No trecho sobre Lula e a fundação do PT, a quem o ex-sindicalista contou o drama que viveu ao decidir fundar o partido?

**** TRECHO PARA LEITURA

Antes de virar presidente, Luiz Inácio sempre reconheceu que a imprensa teve papel de relevo no processo que o converteu em Lula.
Numa das passagens do livro “Lula, o Filho do Brasil”, o ex-sindicalista contou à jornalista Denise Paraná o drama que vivenciou quando decidiu fundar o PT.
Corria o início da década de 80. No comando do movimento sindical, Lula era festejado por todos. Até que...
Até que decidiu pôr em pé o seu próprio partido político. “Aí já tinha o PMDB contra, já tinha o PC contra...”
“...Já tinha o PCdoB contra, já tinha o MR-8 contra, já tinha o PDT contra. Você tinha um monte de gente contra”.
Lula deixou de ser, segundo contou, uma “unanimidade”. Foi devolvido à condição de “um ser normal”. Porém...

********
**** INFORMAÇÕES EXIBIDAS

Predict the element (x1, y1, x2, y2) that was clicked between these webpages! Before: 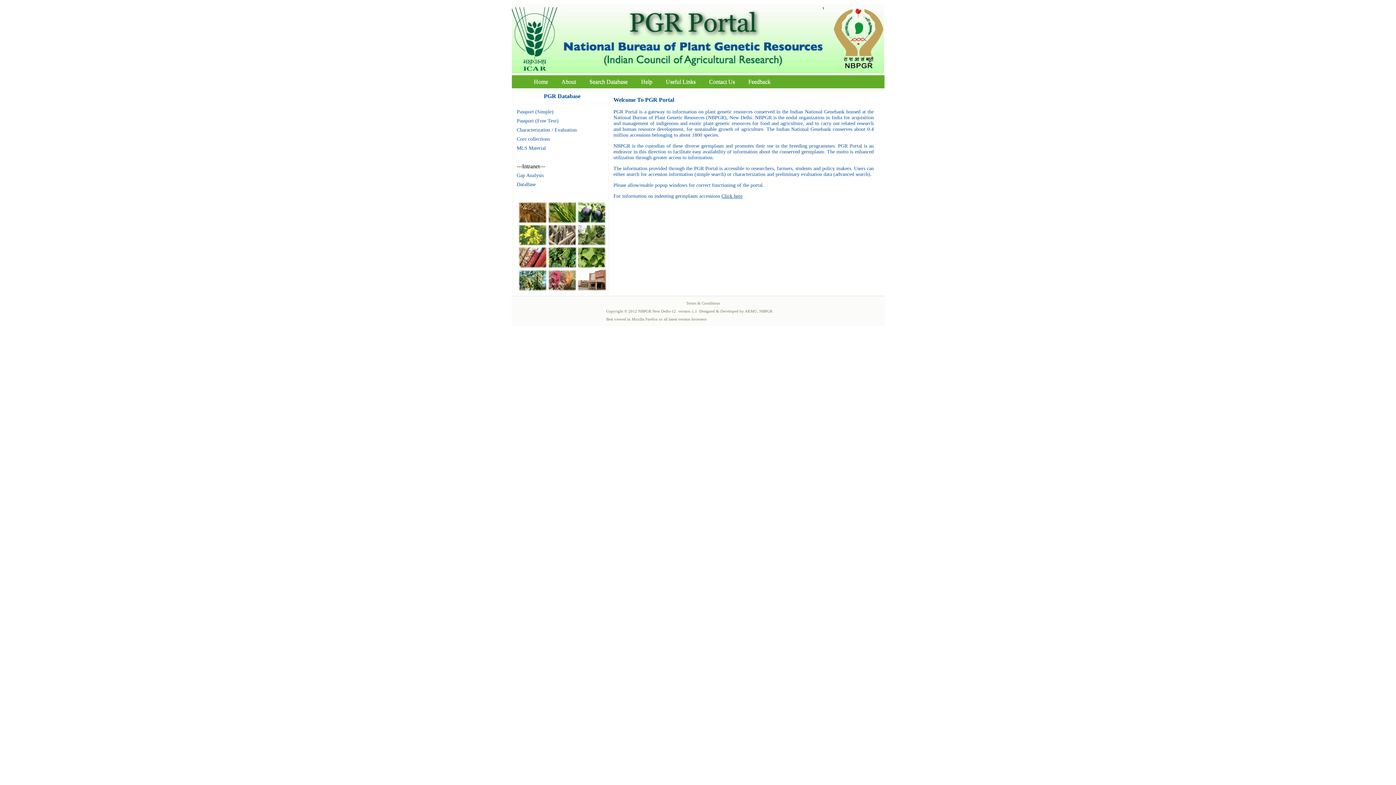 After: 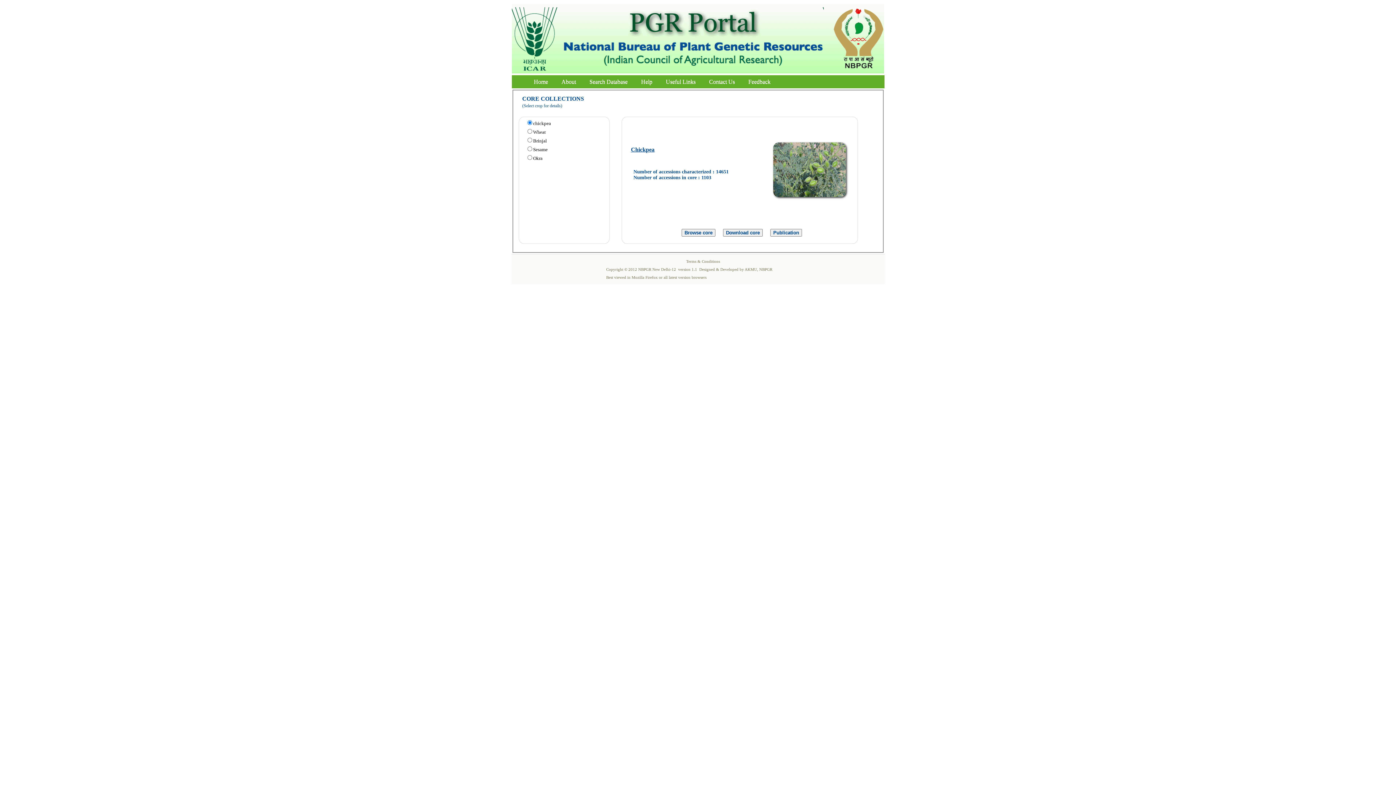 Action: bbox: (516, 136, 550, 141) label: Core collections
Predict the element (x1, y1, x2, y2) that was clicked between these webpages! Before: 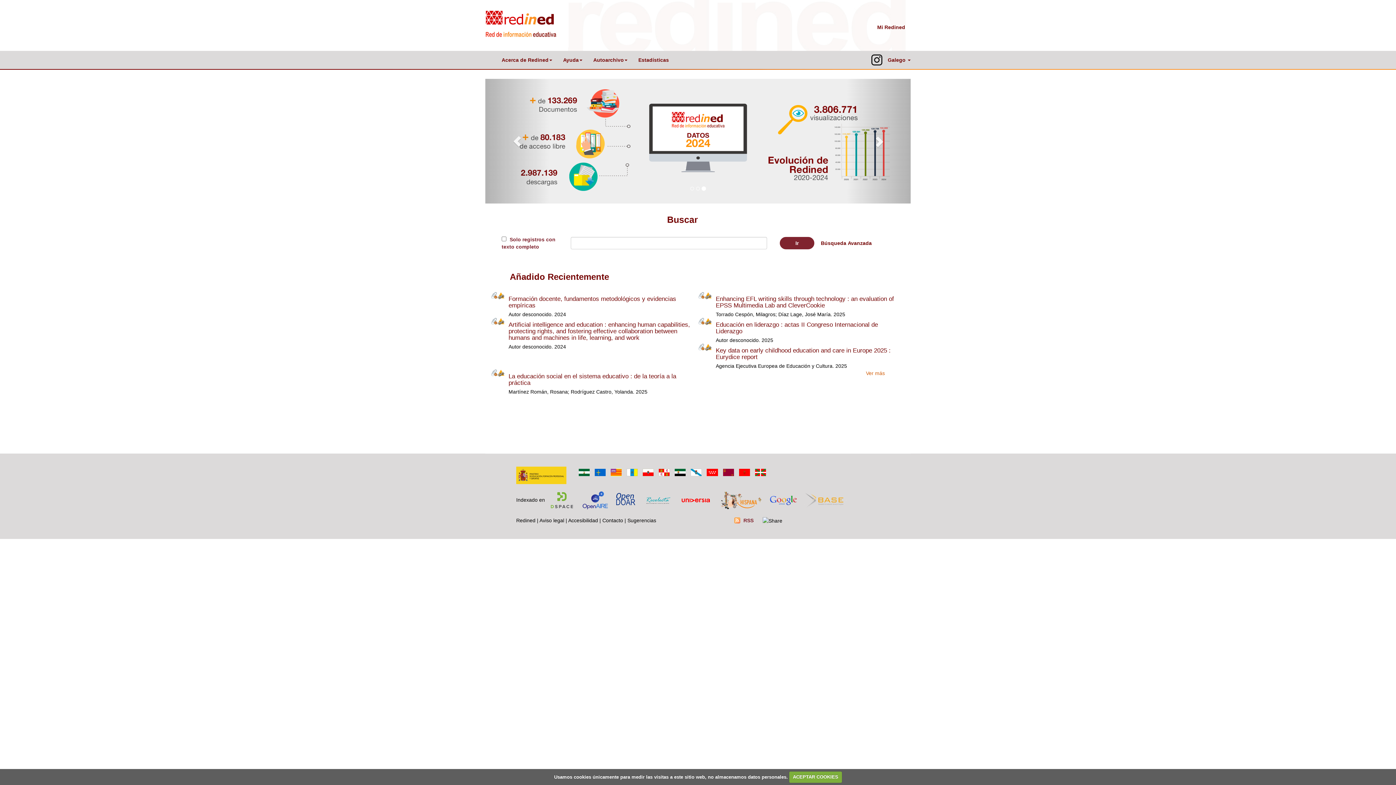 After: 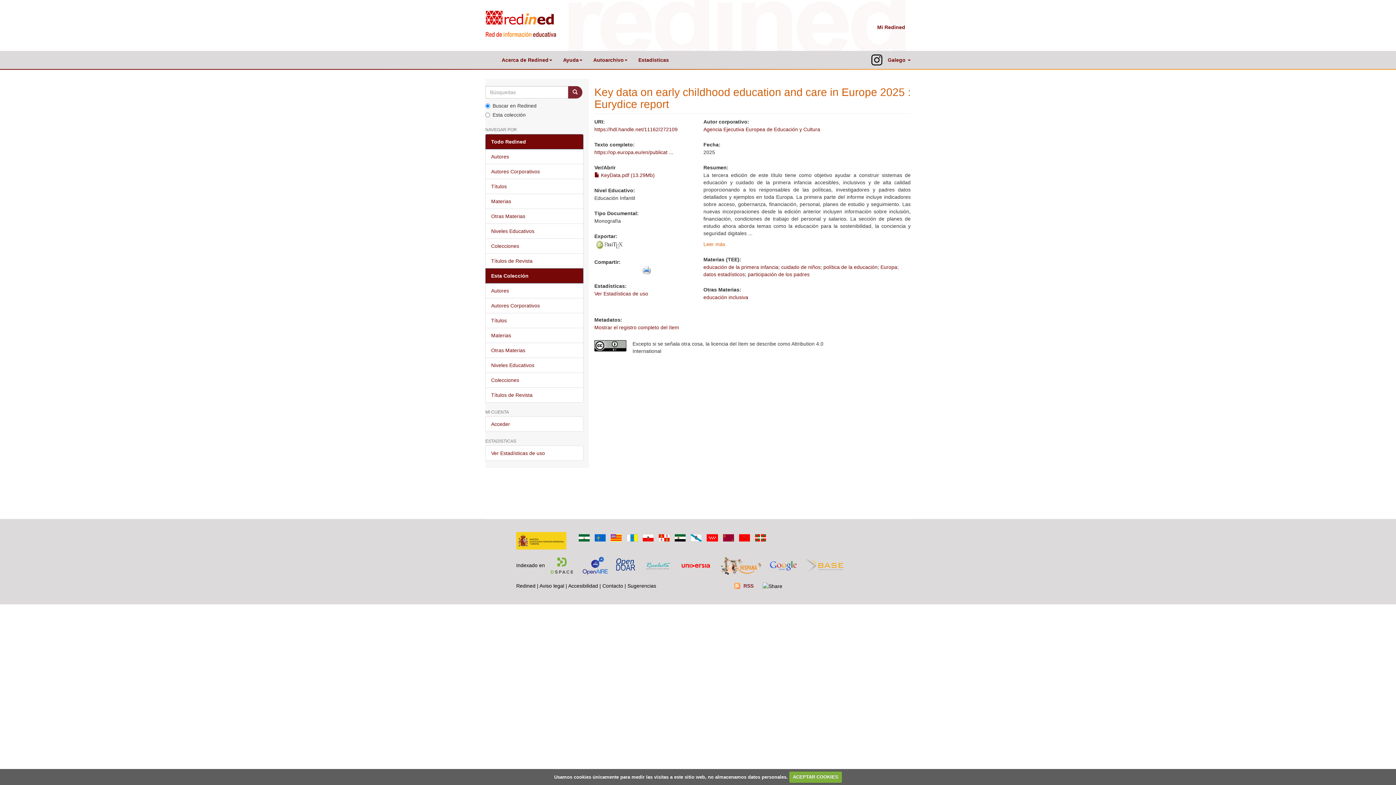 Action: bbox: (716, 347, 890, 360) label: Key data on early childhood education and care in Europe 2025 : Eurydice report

********

▶ _RESULTADO DA TAREFA_: À jornalista Denise Paraná.